Hacker News new | ask | show | jobs
by devcat 1320 days ago
My favorite song for testing these audio compression algorithms is Adele’s hello because any changes to her voice instantly pop out.

It did a great job of reducing FLAC size from 100mb to less than 1mb using stereo 24kbps preset but audio quality suffers a lot in some places. Maybe training it with 48kbps or 64kbps would make it a feasible alternative for storing music without much quality loss.

In comparison, lame insane preset (320kbps) produces 12mb mp3 with almost indistinguishable quality from flac.
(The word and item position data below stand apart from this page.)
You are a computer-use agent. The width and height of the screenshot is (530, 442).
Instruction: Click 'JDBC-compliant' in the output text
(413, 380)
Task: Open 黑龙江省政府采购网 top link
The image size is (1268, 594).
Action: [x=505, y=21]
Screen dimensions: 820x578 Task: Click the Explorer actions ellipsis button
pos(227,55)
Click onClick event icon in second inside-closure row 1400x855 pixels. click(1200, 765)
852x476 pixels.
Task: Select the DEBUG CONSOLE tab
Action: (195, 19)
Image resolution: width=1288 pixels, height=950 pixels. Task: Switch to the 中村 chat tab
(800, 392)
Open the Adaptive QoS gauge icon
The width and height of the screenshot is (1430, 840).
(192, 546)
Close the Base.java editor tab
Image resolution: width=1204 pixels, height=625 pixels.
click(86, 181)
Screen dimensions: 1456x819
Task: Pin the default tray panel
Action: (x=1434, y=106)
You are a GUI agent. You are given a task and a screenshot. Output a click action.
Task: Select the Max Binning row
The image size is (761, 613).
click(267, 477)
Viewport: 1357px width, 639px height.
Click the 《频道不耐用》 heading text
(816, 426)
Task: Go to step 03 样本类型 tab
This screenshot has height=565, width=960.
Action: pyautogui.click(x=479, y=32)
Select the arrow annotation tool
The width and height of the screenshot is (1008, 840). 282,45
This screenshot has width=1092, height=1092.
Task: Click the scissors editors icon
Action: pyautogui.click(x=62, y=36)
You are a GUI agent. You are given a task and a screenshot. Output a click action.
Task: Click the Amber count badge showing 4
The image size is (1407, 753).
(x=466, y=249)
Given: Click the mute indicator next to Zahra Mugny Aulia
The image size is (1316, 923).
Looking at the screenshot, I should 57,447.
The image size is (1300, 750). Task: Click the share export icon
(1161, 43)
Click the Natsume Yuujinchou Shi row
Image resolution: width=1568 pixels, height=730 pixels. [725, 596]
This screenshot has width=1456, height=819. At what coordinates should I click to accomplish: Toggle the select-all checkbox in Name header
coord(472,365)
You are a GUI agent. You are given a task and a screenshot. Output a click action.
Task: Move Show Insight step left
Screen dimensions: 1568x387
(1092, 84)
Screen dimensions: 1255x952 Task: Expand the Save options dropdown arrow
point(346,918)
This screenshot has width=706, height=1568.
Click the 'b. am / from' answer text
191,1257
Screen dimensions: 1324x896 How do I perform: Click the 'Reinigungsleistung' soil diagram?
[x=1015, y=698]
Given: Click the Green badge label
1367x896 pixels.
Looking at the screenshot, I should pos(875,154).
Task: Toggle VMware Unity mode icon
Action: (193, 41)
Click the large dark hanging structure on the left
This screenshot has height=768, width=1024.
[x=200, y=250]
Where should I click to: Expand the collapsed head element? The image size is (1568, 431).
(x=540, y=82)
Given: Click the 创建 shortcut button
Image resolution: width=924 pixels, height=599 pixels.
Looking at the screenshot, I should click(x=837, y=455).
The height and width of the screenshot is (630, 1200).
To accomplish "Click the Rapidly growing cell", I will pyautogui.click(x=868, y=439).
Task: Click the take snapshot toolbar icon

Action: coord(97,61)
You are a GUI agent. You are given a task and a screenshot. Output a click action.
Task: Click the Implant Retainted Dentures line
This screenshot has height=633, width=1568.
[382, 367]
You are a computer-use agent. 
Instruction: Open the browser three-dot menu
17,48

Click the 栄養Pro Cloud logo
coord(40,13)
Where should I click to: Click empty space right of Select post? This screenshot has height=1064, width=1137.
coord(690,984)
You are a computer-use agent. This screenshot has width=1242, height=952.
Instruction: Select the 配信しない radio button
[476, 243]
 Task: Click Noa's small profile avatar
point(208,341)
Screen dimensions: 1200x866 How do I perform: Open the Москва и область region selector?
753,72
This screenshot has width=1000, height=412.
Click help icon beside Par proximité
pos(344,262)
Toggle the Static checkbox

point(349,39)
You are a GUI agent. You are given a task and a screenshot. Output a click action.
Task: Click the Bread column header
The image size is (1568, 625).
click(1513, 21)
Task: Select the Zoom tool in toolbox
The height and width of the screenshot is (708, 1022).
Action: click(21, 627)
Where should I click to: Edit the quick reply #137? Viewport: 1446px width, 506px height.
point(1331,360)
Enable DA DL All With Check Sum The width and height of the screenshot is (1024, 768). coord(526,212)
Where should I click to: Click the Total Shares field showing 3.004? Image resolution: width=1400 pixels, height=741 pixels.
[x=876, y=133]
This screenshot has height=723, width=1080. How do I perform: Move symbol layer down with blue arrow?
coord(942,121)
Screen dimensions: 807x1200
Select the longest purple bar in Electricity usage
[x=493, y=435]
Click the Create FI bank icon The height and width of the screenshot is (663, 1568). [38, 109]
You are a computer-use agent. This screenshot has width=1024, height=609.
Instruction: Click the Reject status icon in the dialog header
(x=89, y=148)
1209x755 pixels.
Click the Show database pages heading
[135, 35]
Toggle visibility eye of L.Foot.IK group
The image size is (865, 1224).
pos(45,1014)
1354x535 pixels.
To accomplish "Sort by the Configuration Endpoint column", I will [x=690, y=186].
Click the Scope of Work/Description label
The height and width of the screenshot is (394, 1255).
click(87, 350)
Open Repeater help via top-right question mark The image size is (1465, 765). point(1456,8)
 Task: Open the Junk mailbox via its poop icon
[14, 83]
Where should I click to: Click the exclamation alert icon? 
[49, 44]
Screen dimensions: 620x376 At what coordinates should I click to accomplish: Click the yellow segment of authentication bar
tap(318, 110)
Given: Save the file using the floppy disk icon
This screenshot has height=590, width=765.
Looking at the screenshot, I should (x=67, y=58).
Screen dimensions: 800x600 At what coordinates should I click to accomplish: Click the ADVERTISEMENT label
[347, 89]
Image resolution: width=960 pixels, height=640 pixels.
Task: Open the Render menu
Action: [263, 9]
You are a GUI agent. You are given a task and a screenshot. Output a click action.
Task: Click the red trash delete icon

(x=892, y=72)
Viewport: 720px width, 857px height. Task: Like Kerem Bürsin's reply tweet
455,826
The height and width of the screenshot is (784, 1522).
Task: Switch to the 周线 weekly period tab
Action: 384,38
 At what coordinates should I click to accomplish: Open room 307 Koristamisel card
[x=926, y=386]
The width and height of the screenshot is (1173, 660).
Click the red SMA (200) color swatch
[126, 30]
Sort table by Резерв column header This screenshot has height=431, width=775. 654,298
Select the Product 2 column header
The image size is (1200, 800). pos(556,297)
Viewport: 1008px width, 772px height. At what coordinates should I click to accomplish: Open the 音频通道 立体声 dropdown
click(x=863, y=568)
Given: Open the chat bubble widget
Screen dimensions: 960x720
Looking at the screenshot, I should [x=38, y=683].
For those who want to listen to sample: https://a.pomf.cat/pcjynr.wav (first flac then encodec)

3 comments

I wonder how well this would work for the basis of a FLAC-like lossless encoder. FLAC works by approximating the audio stream with a lossy linear predictive code, and then storing the LPC encoding and its residuals (i.e. the delta between the original signal and its lossy approximation). It turns out that LPC+residuals are a lot more amenable to lossless compression (via Huffman coding) than the raw audio signal itself. If the LPC were replaced with this neural network based encoding, would the resulting encoding+residuals also be amenable to lossless compression?
I think the main difficulty is that a neural decoder is allowed to make up lots of plausible phase information, which likely leads to pretty large L2 errors while retaining perceptual quality. So then you'll end up with large residuals even though you might only barely discern the difference perceptually.
Interesting that “Hello” could be this generations Tom’s Diner:

https://www.mentalfloss.com/article/19727/how-toms-diner-tun...

Really interesting results, thanks for sharing!

The sound of the AI encoder is distinct and probably not suited for music at that bitrate, but would probably serve fine for Facebook videos and podcasts. I'd be really interested in seeing a model optimized to compress human speech...